There is a difference between leaders who listen to respond and those who listen to understand. This difference, sometimes subtle, This is what separates those who become leadership references from those who merely manage. When we talk about humility, we do not speak of an abstract ideal, but with a practical disposition that profoundly transforms work relationships and the collective capacity to think, decide and act.
In a study conducted by Owens and Hekman (2016), which evaluated almost a thousand participants in multiple companies, it was observed that the perception of humility in leaders is directly related to increased team effectiveness. The way, However, is not immediate or intuitive. What the authors identified was that this effectiveness emerges when humility manifests itself as a cognitive style: the so-called balanced processing, that is, the ability to consider multiple information, criticisms and views before making a decision. Humility, in this sense, It is a type of intelligence that tolerates doubt, that recognizes the incompleteness of knowledge itself and that transforms listening into methodology.
Leaders who operate with this way of thinking organize the group based on openness, and not control. They are in no rush to respond — they are committed to understanding. E, when doing this, create environments in which people feel authorized to participate, propose and even oppose. Humility is not only expressed in the tone of speech, but in the way the leader structures the deliberation: who is heard, how arguments are handled, what space is given to divergence. Teams that work with this type of leadership not only perform better — they become more accurate, more confident and more resilient in the face of complexity.
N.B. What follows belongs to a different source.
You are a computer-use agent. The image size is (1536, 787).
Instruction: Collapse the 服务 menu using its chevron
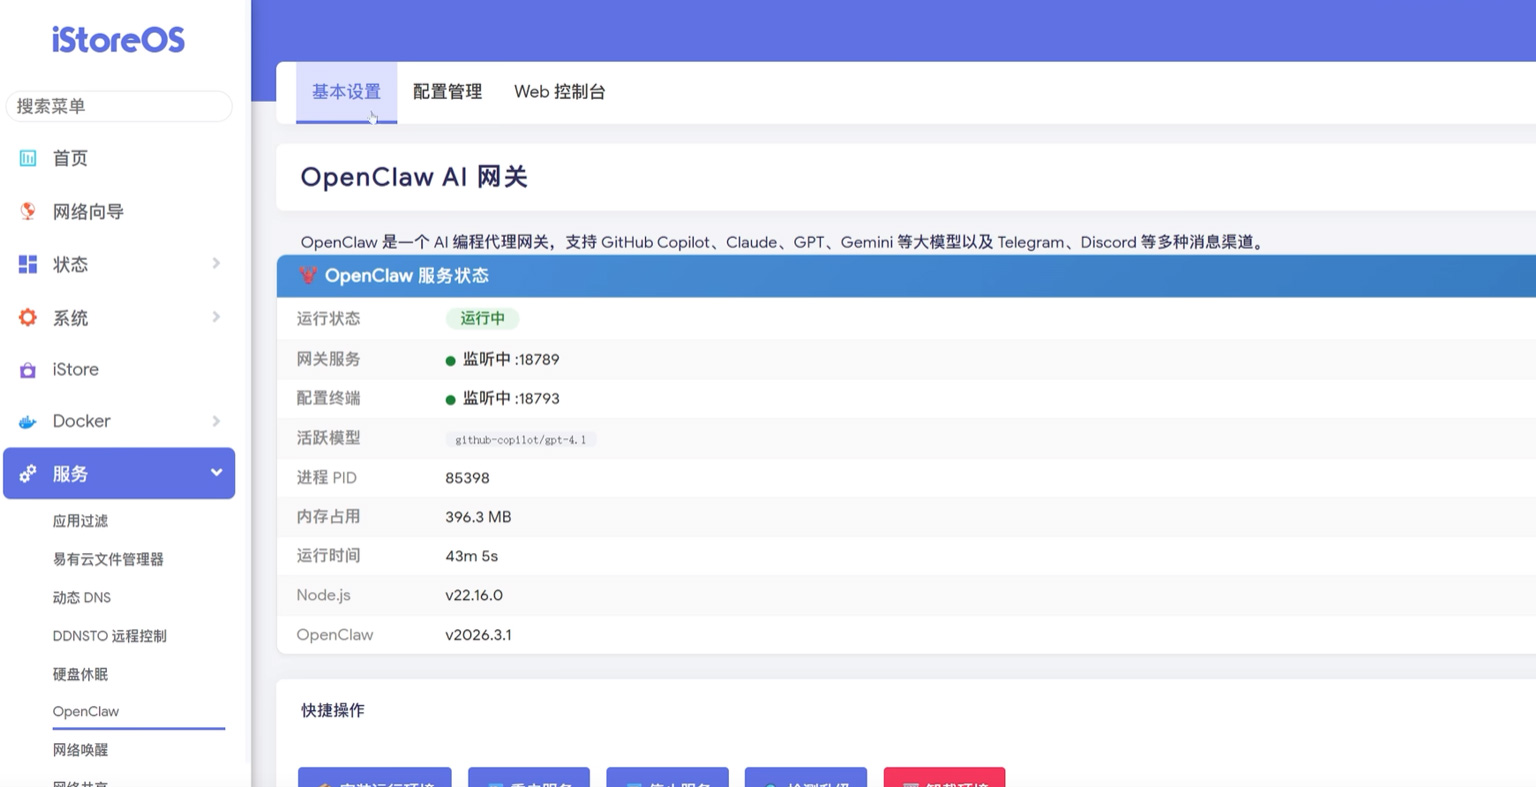pos(216,473)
This type of humility cannot be reduced to performative gestures. It requires awareness of one’s own limits, but it also implies the competence to remain intact in the listening process. The humble leader does not give up authority, but transforms its authority into a meeting platform and not a distancing barrier. There is a silent trust that builds when the group realizes that their opinion will not be used against them., nor ignored for convenience. This trust is what sustains effectiveness in the medium and long term — and not very short-cycle metrics.
Besides that, there is a collective psychological effect that cannot be ignored. Studies such as or by Rego et al. (2021) demonstrate that humble leaders contribute to the formation of a positive psychological capital in your teams — made up of hope, optimism, resilience and self-efficacy. These factors, gathered, are the great engines of overcoming uncertain scenarios and the ability to reinvent in pressure contexts. That is: a humildade do líder não apenas produz um ambiente melhor, mas gera líderes em escala, ampliando a potência da organização como um todo.
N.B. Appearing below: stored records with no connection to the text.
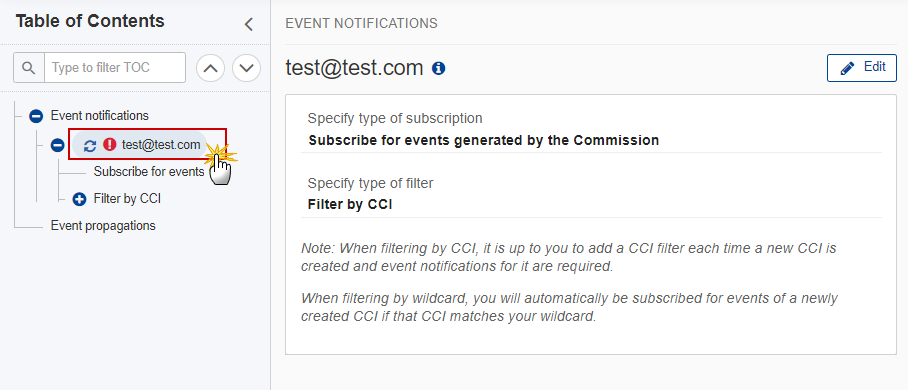Click the 'Subscribe for events generated by the Commission' value
This screenshot has height=390, width=908.
tap(484, 140)
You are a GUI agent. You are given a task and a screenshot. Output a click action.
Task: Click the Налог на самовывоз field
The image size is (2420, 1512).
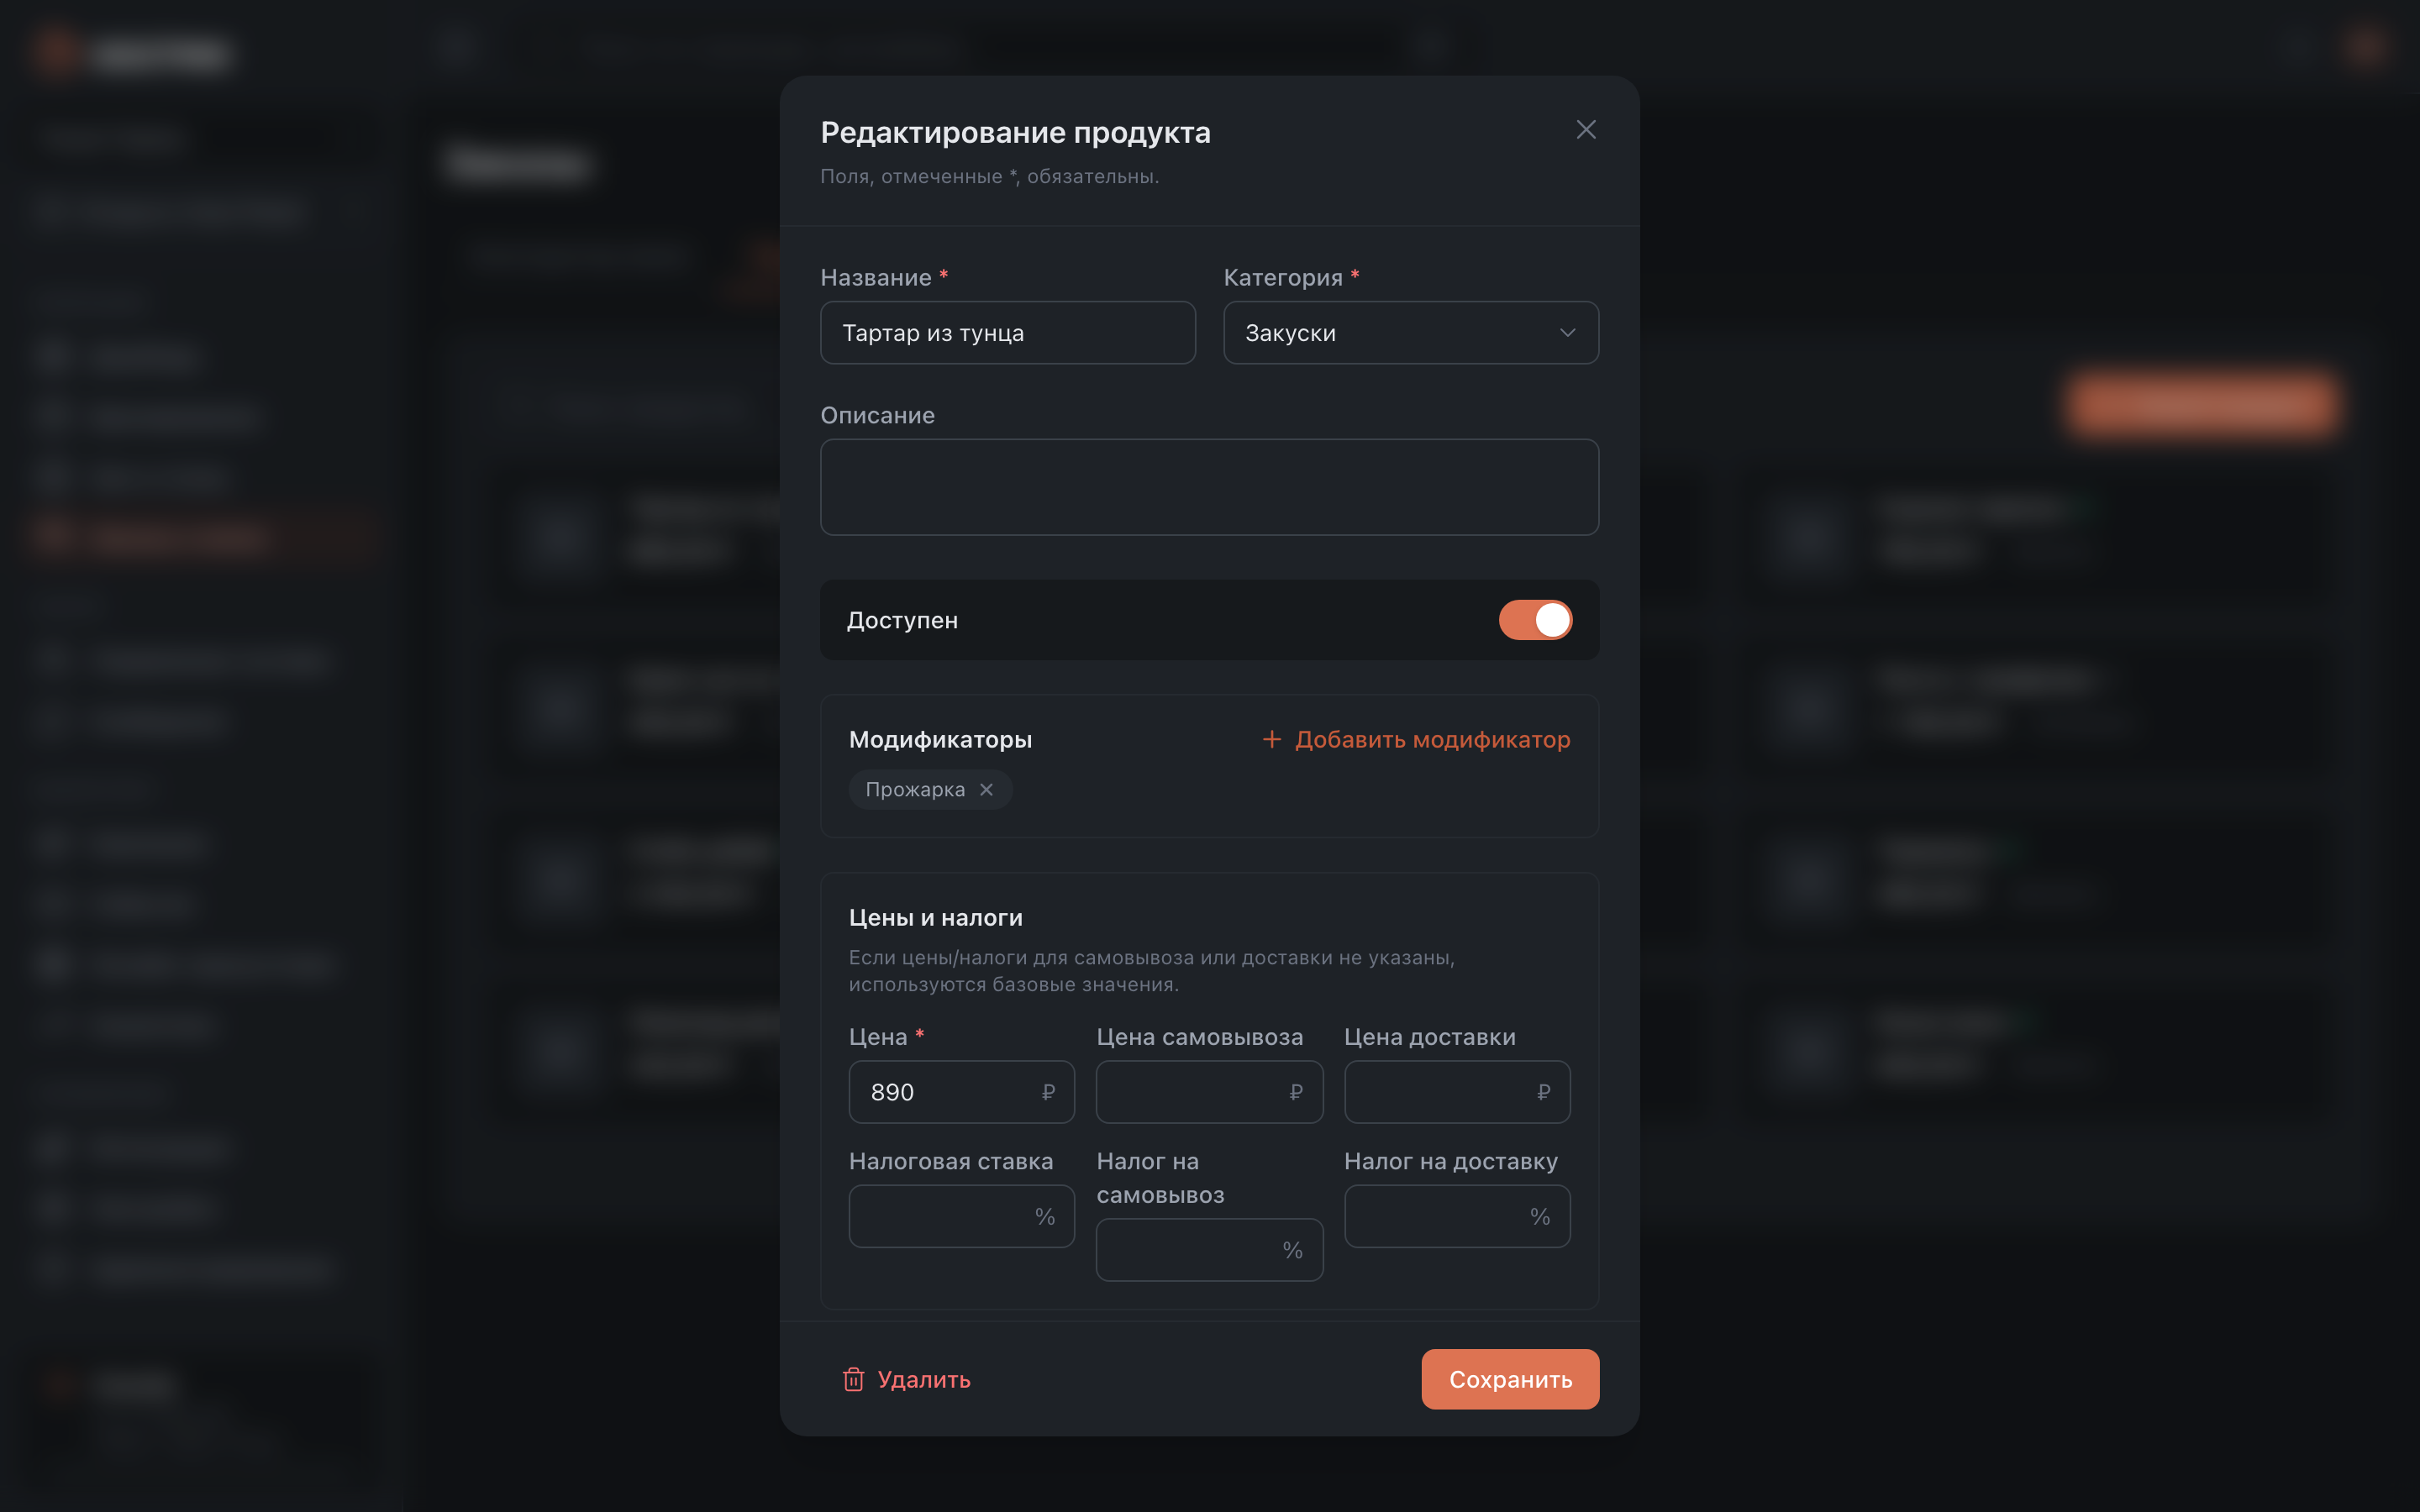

Talvez o aspecto mais interessante dessa discussão seja perceber que a humildade é profundamente estratégica. Ela não é ingenuidade, nem apenas gentileza. Ela é uma escolha deliberada por uma postura que amplia as possibilidades de acerto ao abrir espaço para que o coletivo pense junto. Quando um líder se dispõe a escutar de verdade, ele não está se diminuindo — está se sofisticando. Está deixando de operar a partir de si mesmo e passando a operar a partir da inteligência do grupo. E isso, no atual cenário de complexidade organizacional, é um diferencial raro.
In the end, a liderança humilde não se mede pela ausência de erros, mas pela capacidade de evitá-los por antecipação — justamente porque se ouviu, se ponderou e se decidiu com mais espessura. A eficácia de um time não depende apenas de processos bem definidos, mas da qualidade das relações que sustentam esses processos. E essa qualidade nasce, invariavelmente, de um tipo de presença que se interessa pelo outro. Não como recurso, mas como fonte de verdade.